Counts on massive amounts of unspecified NDD cuts — Over ten years, the budget includes $775 billion – $119 billion in 2027 alone – in unspecified savings in Function 920 (Allowances). While the cuts to individual NDD areas in 2027 are bad enough, the funding totals provided for each area are dwarfed by the huge undefined cut. For a sense of scale, $119 billion is more than the entire discretionary budget of any non-defense agency for 2017. For example, the Department of Health and Human Services received $78.6 billion for 2017; the Department of Veterans Affairs received $74.5 billion – and these are the largest NDD agencies.

Infrastructure Initiative Is Less than Meets the Eye

The budget sets aside $200 billion for an infrastructure initiative that it claims will leverage $1 trillion in new infrastructure investment. It provides no specifics to evaluate whether the funds will actually lead to $800 billion in additional infrastructure investment. It is very possible that any incentives to support private infrastructure investments will mostly wind up subsidizing investments that would take place without the incentive. Similar concerns might apply to aid to states and localities, which might use federal funds to replace rather than augment their own resources.

The budget also takes with one hand as it purports to give with another. It assumes a $95 billion cut in Highway Trust Fund spending and eliminates several important transportation programs. The $200 billion set aside in the budget for infrastructure investment is unlikely to make up for these cuts because it is intended for all areas of infrastructure, not just highway programs. Moreover, because the $200 billion budget initiative purports to encourage private investment, it is likely to focus on privately owned infrastructure, rather than roads and bridges. The impact of the cuts is likely to be severe in rural areas, which have benefitted significantly from highway programs but are unlikely to have enough traffic to attract private investment.

Other Policies of Note

Burdens American taxpayers with the costs of building a border wall — The President repeatedly promised American taxpayers that Mexico would front the costs for a southern border wall. In his first full budget, he breaks that promise by requesting $2.6 billion for a border wall and increased deportation measures ($1.6 billion is carved out for the border wall). There is no concrete evidence that the President’s border wall proposal will better secure America’s borders. A February 2017 Government Accountability Office Report found that the U.S. Customs and Border Patrol has no metrics in place to demonstrate whether existing border fencing has any impact on diverting undocumented immigrants or on apprehension rates.

Cuts agriculture programs — The President’s budget cuts $38 billion from Farm Bill programs (not including SNAP, discussed above). Within this total, the budget makes several changes to the crop insurance program, limiting premium subsidies to $40,000, cutting off coverage entirely for producers with high incomes, and changing the terms for certain policies. Together these crop insurance changes save nearly $29 billion over ten years.

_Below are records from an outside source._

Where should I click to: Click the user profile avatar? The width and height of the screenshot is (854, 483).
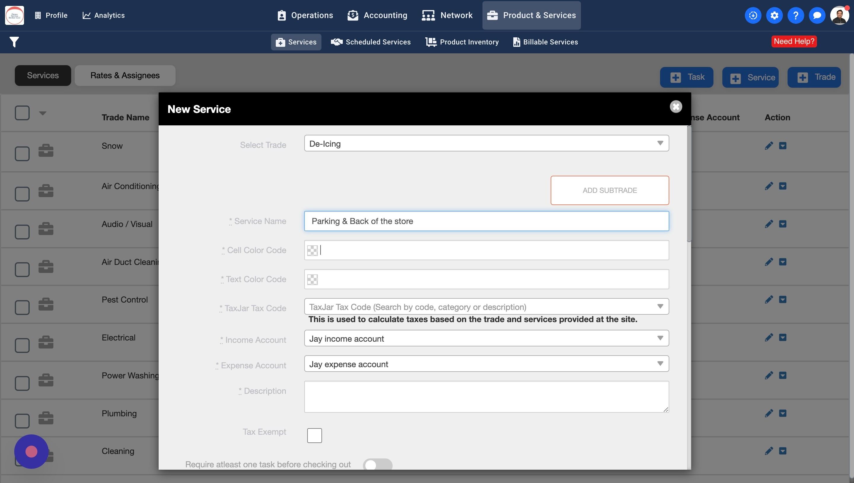point(839,15)
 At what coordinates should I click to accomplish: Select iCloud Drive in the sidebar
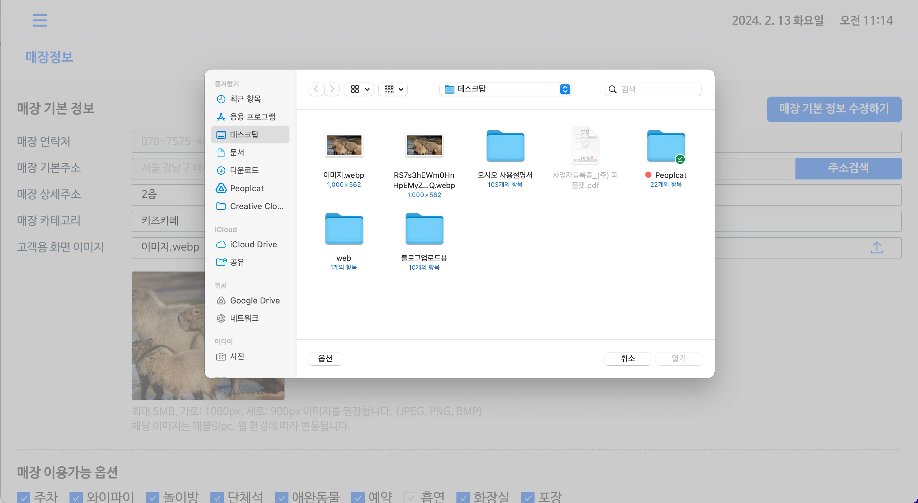click(x=253, y=245)

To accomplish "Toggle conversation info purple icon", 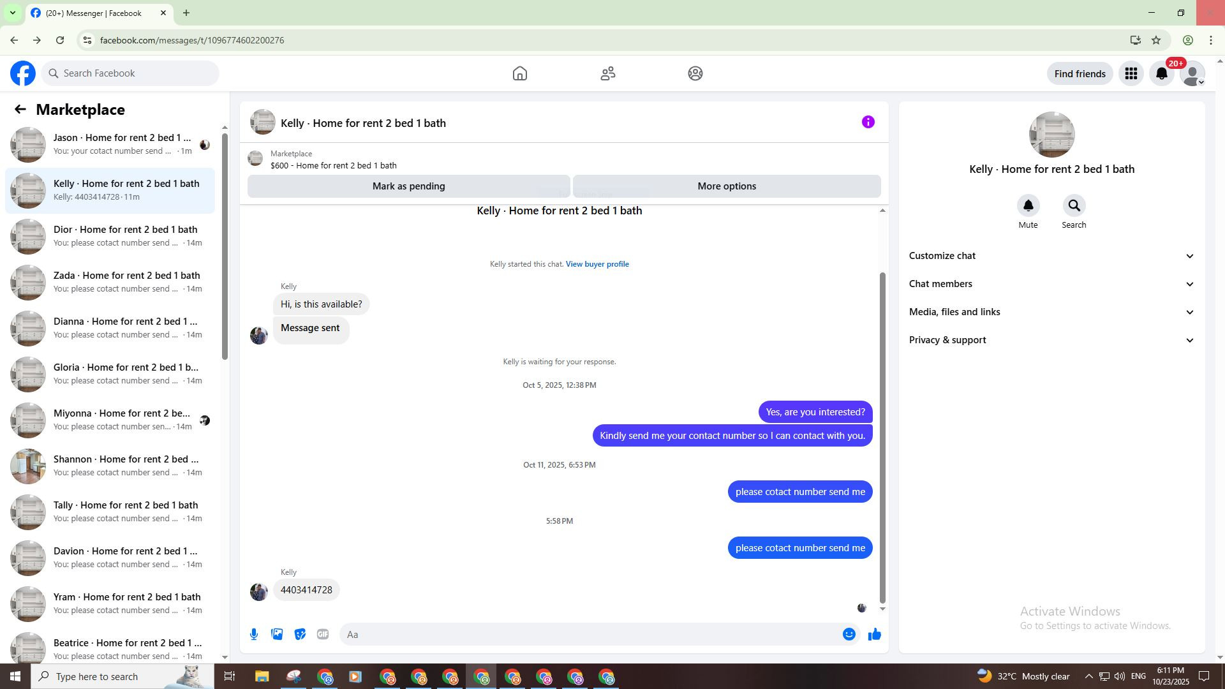I will point(868,122).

Goes after federal employee retirement security — Federal employees have contributed more than their fair share to help with the country’s fiscal challenges. They have contributed billions of dollars in forgone pay raises, increased retirement contributions, and unpaid furloughs over the last several years. This budget continues the assault on federal employees by cutting federal employee compensation and retirement benefits by nearly $150 billion over ten years. The cuts include:

  • increasing employee retirement contributions by 1 percentage point per year until they equalize with agency contributions;
  • eliminating cost of living adjustments for current and future FERS retirees;
  • reducing cost of living adjustments for CSRS retirees by a half of a percentage point;
  • eliminating the FERS Special Retirement Supplement; and
  • changing the retirement annuity calculation from using the average of the highest three salary years to the highest five salary years.